# Supplied material:

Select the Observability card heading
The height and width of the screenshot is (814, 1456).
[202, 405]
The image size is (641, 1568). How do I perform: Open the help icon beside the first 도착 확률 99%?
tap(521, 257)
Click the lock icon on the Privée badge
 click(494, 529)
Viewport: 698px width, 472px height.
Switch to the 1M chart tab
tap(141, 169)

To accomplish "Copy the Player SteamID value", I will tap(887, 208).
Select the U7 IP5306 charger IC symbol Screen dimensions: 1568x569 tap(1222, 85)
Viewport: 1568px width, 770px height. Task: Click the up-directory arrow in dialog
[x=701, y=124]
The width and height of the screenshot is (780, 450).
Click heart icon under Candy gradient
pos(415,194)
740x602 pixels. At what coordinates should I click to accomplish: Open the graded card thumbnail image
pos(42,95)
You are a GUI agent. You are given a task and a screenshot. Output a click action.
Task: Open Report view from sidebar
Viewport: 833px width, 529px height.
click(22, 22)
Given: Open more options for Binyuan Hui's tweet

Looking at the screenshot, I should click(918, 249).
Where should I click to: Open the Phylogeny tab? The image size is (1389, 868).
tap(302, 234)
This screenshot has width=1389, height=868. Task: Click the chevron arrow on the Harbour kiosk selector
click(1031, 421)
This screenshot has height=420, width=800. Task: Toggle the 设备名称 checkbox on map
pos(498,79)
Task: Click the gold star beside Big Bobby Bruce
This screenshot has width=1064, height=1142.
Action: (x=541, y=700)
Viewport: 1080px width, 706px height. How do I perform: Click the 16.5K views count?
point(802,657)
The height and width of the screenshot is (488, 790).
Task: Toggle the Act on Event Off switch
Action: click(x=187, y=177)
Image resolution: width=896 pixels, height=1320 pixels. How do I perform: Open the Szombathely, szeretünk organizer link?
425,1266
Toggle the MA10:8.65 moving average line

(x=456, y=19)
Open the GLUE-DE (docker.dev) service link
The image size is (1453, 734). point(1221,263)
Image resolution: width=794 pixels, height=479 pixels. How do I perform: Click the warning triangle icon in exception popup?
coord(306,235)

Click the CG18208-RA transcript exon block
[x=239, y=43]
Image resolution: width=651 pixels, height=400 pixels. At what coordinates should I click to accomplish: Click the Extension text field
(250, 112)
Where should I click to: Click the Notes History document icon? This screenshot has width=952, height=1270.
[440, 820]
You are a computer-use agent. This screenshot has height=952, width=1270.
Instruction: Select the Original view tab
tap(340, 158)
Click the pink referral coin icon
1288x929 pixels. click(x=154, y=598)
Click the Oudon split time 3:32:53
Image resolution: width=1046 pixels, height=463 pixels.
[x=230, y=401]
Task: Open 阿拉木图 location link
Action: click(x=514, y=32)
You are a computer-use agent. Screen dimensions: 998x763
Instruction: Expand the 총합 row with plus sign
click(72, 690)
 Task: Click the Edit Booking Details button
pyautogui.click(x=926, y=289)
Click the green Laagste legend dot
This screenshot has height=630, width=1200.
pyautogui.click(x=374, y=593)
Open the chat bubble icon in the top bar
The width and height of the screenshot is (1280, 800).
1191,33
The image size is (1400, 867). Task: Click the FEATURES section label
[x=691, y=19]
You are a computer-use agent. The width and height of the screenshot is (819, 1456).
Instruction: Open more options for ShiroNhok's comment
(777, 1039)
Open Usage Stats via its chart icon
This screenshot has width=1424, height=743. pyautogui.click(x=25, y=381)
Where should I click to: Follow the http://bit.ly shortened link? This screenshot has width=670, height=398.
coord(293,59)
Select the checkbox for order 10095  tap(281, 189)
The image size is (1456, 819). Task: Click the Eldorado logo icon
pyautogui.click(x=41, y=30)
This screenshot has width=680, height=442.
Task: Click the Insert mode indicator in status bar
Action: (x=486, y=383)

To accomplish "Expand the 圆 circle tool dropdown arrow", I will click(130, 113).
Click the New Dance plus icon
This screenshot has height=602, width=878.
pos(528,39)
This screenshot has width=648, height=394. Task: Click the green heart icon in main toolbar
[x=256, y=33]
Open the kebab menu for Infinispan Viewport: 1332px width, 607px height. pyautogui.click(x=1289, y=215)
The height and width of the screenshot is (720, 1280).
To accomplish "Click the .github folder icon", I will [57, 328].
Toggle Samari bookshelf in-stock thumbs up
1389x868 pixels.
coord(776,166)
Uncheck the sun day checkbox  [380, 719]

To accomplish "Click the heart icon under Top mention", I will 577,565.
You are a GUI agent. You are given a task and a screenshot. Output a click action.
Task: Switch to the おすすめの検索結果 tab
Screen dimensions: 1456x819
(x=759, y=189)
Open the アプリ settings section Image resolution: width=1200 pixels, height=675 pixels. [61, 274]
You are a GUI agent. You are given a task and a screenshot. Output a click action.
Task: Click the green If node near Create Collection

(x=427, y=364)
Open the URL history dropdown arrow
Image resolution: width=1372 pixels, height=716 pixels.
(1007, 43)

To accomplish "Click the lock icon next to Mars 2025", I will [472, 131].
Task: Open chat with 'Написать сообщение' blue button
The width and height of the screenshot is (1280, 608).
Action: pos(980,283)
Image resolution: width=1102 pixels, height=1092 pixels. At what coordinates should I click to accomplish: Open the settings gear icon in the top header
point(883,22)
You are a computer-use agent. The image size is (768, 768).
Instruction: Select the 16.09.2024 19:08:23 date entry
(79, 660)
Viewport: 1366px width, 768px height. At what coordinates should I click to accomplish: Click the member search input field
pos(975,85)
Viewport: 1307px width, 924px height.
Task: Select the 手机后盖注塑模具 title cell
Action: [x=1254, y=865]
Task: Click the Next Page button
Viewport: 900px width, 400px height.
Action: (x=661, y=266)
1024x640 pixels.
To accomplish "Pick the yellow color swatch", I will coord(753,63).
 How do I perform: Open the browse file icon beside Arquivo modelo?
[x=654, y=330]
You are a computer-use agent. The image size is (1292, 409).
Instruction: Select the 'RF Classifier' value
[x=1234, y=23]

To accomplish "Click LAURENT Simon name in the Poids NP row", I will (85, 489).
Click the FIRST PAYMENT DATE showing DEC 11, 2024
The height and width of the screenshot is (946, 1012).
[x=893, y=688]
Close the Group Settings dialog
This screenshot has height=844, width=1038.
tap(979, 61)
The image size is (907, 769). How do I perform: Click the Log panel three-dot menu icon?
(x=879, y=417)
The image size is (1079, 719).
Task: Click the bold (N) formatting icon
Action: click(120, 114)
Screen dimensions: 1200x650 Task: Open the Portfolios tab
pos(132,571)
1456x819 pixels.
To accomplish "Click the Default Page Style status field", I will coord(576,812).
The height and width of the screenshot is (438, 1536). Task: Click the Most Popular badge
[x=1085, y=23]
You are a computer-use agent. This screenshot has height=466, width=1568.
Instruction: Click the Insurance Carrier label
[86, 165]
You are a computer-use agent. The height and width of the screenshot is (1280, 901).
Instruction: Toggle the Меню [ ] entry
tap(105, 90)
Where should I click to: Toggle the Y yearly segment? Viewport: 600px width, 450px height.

# The request:
Reproduce every row above word for word, with each line left unchanged.

# Response:
Select the Observability card heading
The height and width of the screenshot is (814, 1456).
[202, 405]
The image size is (641, 1568). How do I perform: Open the help icon beside the first 도착 확률 99%?
tap(521, 257)
Click the lock icon on the Privée badge
 click(494, 529)
Viewport: 698px width, 472px height.
Switch to the 1M chart tab
tap(141, 169)

To accomplish "Copy the Player SteamID value", I will tap(887, 208).
Select the U7 IP5306 charger IC symbol Screen dimensions: 1568x569 tap(1222, 85)
Viewport: 1568px width, 770px height. Task: Click the up-directory arrow in dialog
[x=701, y=124]
The width and height of the screenshot is (780, 450).
Click heart icon under Candy gradient
pos(415,194)
740x602 pixels. At what coordinates should I click to accomplish: Open the graded card thumbnail image
pos(42,95)
You are a GUI agent. You are given a task and a screenshot. Output a click action.
Task: Open Report view from sidebar
Viewport: 833px width, 529px height.
click(22, 22)
Given: Open more options for Binyuan Hui's tweet

Looking at the screenshot, I should click(918, 249).
Where should I click to: Open the Phylogeny tab? The image size is (1389, 868).
tap(302, 234)
This screenshot has width=1389, height=868. Task: Click the chevron arrow on the Harbour kiosk selector
click(1031, 421)
This screenshot has height=420, width=800. Task: Toggle the 设备名称 checkbox on map
pos(498,79)
Task: Click the gold star beside Big Bobby Bruce
This screenshot has width=1064, height=1142.
Action: (x=541, y=700)
Viewport: 1080px width, 706px height. How do I perform: Click the 16.5K views count?
point(802,657)
The height and width of the screenshot is (488, 790).
Task: Toggle the Act on Event Off switch
Action: click(x=187, y=177)
Image resolution: width=896 pixels, height=1320 pixels. How do I perform: Open the Szombathely, szeretünk organizer link?
425,1266
Toggle the MA10:8.65 moving average line

(x=456, y=19)
Open the GLUE-DE (docker.dev) service link
The image size is (1453, 734). point(1221,263)
Image resolution: width=794 pixels, height=479 pixels. How do I perform: Click the warning triangle icon in exception popup?
coord(306,235)

Click the CG18208-RA transcript exon block
[x=239, y=43]
Image resolution: width=651 pixels, height=400 pixels. At what coordinates should I click to accomplish: Click the Extension text field
(250, 112)
Where should I click to: Click the Notes History document icon? This screenshot has width=952, height=1270.
[440, 820]
You are a computer-use agent. This screenshot has height=952, width=1270.
Instruction: Select the Original view tab
tap(340, 158)
Click the pink referral coin icon
1288x929 pixels. click(x=154, y=598)
Click the Oudon split time 3:32:53
Image resolution: width=1046 pixels, height=463 pixels.
[x=230, y=401]
Task: Open 阿拉木图 location link
Action: click(x=514, y=32)
You are a computer-use agent. Screen dimensions: 998x763
Instruction: Expand the 총합 row with plus sign
click(72, 690)
 Task: Click the Edit Booking Details button
pyautogui.click(x=926, y=289)
Click the green Laagste legend dot
This screenshot has height=630, width=1200.
pyautogui.click(x=374, y=593)
Open the chat bubble icon in the top bar
The width and height of the screenshot is (1280, 800).
1191,33
The image size is (1400, 867). Task: Click the FEATURES section label
[x=691, y=19]
You are a computer-use agent. The width and height of the screenshot is (819, 1456).
Instruction: Open more options for ShiroNhok's comment
(777, 1039)
Open Usage Stats via its chart icon
This screenshot has width=1424, height=743. pyautogui.click(x=25, y=381)
Where should I click to: Follow the http://bit.ly shortened link? This screenshot has width=670, height=398.
coord(293,59)
Select the checkbox for order 10095  tap(281, 189)
The image size is (1456, 819). Task: Click the Eldorado logo icon
pyautogui.click(x=41, y=30)
This screenshot has width=680, height=442.
Task: Click the Insert mode indicator in status bar
Action: (x=486, y=383)

To accomplish "Expand the 圆 circle tool dropdown arrow", I will click(130, 113).
Click the New Dance plus icon
This screenshot has height=602, width=878.
pos(528,39)
This screenshot has width=648, height=394. Task: Click the green heart icon in main toolbar
[x=256, y=33]
Open the kebab menu for Infinispan Viewport: 1332px width, 607px height. pyautogui.click(x=1289, y=215)
The height and width of the screenshot is (720, 1280).
To accomplish "Click the .github folder icon", I will [57, 328].
Toggle Samari bookshelf in-stock thumbs up
1389x868 pixels.
coord(776,166)
Uncheck the sun day checkbox  [380, 719]

To accomplish "Click the heart icon under Top mention", I will 577,565.
You are a GUI agent. You are given a task and a screenshot. Output a click action.
Task: Switch to the おすすめの検索結果 tab
Screen dimensions: 1456x819
(x=759, y=189)
Open the アプリ settings section Image resolution: width=1200 pixels, height=675 pixels. [61, 274]
You are a GUI agent. You are given a task and a screenshot. Output a click action.
Task: Click the green If node near Create Collection

(x=427, y=364)
Open the URL history dropdown arrow
Image resolution: width=1372 pixels, height=716 pixels.
(1007, 43)

To accomplish "Click the lock icon next to Mars 2025", I will [472, 131].
Task: Open chat with 'Написать сообщение' blue button
The width and height of the screenshot is (1280, 608).
Action: pos(980,283)
Image resolution: width=1102 pixels, height=1092 pixels. At what coordinates should I click to accomplish: Open the settings gear icon in the top header
point(883,22)
You are a computer-use agent. The image size is (768, 768).
Instruction: Select the 16.09.2024 19:08:23 date entry
(79, 660)
Viewport: 1366px width, 768px height. At what coordinates should I click to accomplish: Click the member search input field
pos(975,85)
Viewport: 1307px width, 924px height.
Task: Select the 手机后盖注塑模具 title cell
Action: [x=1254, y=865]
Task: Click the Next Page button
Viewport: 900px width, 400px height.
Action: (x=661, y=266)
1024x640 pixels.
To accomplish "Pick the yellow color swatch", I will coord(753,63).
 How do I perform: Open the browse file icon beside Arquivo modelo?
[x=654, y=330]
You are a computer-use agent. The image size is (1292, 409).
Instruction: Select the 'RF Classifier' value
[x=1234, y=23]

To accomplish "Click LAURENT Simon name in the Poids NP row", I will (85, 489).
Click the FIRST PAYMENT DATE showing DEC 11, 2024
The height and width of the screenshot is (946, 1012).
[x=893, y=688]
Close the Group Settings dialog
This screenshot has height=844, width=1038.
tap(979, 61)
The image size is (907, 769). How do I perform: Click the Log panel three-dot menu icon?
(x=879, y=417)
The image size is (1079, 719).
Task: Click the bold (N) formatting icon
Action: click(120, 114)
Screen dimensions: 1200x650 Task: Open the Portfolios tab
pos(132,571)
1456x819 pixels.
To accomplish "Click the Default Page Style status field", I will coord(576,812).
The height and width of the screenshot is (438, 1536). Task: Click the Most Popular badge
[x=1085, y=23]
You are a computer-use agent. This screenshot has height=466, width=1568.
Instruction: Click the Insurance Carrier label
[86, 165]
You are a computer-use agent. The height and width of the screenshot is (1280, 901).
Instruction: Toggle the Меню [ ] entry
tap(105, 90)
Where should I click to: Toggle the Y yearly segment? Viewport: 600px width, 450px height.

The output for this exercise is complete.